■ Task description ■
Copy the following listing word for word.

■ Records shown ■
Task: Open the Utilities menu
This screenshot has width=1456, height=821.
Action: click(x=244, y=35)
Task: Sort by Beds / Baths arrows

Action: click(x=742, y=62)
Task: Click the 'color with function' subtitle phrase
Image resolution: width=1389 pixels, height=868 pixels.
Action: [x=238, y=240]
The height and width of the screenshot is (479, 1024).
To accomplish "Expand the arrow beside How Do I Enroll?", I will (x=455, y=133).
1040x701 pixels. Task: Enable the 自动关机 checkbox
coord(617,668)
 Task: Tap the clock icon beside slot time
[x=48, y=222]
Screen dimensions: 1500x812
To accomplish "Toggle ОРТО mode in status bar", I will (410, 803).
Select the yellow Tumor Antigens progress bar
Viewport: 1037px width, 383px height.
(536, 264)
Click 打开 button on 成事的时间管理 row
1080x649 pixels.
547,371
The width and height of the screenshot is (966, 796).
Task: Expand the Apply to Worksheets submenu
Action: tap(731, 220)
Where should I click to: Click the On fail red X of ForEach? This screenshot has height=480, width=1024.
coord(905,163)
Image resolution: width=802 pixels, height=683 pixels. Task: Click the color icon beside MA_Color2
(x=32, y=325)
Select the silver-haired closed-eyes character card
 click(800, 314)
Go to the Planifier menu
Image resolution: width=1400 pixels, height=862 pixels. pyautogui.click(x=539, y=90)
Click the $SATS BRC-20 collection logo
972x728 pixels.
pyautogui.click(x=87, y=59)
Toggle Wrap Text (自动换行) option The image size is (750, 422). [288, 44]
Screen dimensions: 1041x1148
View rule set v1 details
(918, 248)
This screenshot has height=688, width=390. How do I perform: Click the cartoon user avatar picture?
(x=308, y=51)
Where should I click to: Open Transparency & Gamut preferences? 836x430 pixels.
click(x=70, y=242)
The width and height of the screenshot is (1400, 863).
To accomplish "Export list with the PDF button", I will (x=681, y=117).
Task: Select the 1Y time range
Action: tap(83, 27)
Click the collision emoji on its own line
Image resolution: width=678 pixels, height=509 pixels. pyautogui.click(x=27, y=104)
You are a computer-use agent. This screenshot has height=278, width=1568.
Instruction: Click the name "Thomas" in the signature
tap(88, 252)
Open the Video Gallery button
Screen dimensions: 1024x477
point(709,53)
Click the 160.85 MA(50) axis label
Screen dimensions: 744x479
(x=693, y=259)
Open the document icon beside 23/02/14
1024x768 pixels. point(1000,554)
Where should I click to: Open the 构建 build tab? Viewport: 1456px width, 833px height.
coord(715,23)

■ The answer ■
Task: Open the Utilities menu
This screenshot has width=1456, height=821.
Action: click(x=244, y=35)
Task: Sort by Beds / Baths arrows

Action: click(x=742, y=62)
Task: Click the 'color with function' subtitle phrase
Image resolution: width=1389 pixels, height=868 pixels.
Action: [x=238, y=240]
The height and width of the screenshot is (479, 1024).
To accomplish "Expand the arrow beside How Do I Enroll?", I will (x=455, y=133).
1040x701 pixels. Task: Enable the 自动关机 checkbox
coord(617,668)
 Task: Tap the clock icon beside slot time
[x=48, y=222]
Screen dimensions: 1500x812
To accomplish "Toggle ОРТО mode in status bar", I will (410, 803).
Select the yellow Tumor Antigens progress bar
Viewport: 1037px width, 383px height.
(536, 264)
Click 打开 button on 成事的时间管理 row
1080x649 pixels.
547,371
The width and height of the screenshot is (966, 796).
Task: Expand the Apply to Worksheets submenu
Action: tap(731, 220)
Where should I click to: Click the On fail red X of ForEach? This screenshot has height=480, width=1024.
coord(905,163)
Image resolution: width=802 pixels, height=683 pixels. Task: Click the color icon beside MA_Color2
(x=32, y=325)
Select the silver-haired closed-eyes character card
 click(800, 314)
Go to the Planifier menu
Image resolution: width=1400 pixels, height=862 pixels. pyautogui.click(x=539, y=90)
Click the $SATS BRC-20 collection logo
972x728 pixels.
pyautogui.click(x=87, y=59)
Toggle Wrap Text (自动换行) option The image size is (750, 422). [288, 44]
Screen dimensions: 1041x1148
View rule set v1 details
(918, 248)
This screenshot has height=688, width=390. How do I perform: Click the cartoon user avatar picture?
(x=308, y=51)
Where should I click to: Open Transparency & Gamut preferences? 836x430 pixels.
click(x=70, y=242)
The width and height of the screenshot is (1400, 863).
To accomplish "Export list with the PDF button", I will (x=681, y=117).
Task: Select the 1Y time range
Action: tap(83, 27)
Click the collision emoji on its own line
Image resolution: width=678 pixels, height=509 pixels. pyautogui.click(x=27, y=104)
You are a computer-use agent. This screenshot has height=278, width=1568.
Instruction: Click the name "Thomas" in the signature
tap(88, 252)
Open the Video Gallery button
Screen dimensions: 1024x477
point(709,53)
Click the 160.85 MA(50) axis label
Screen dimensions: 744x479
(x=693, y=259)
Open the document icon beside 23/02/14
1024x768 pixels. point(1000,554)
Where should I click to: Open the 构建 build tab? Viewport: 1456px width, 833px height.
coord(715,23)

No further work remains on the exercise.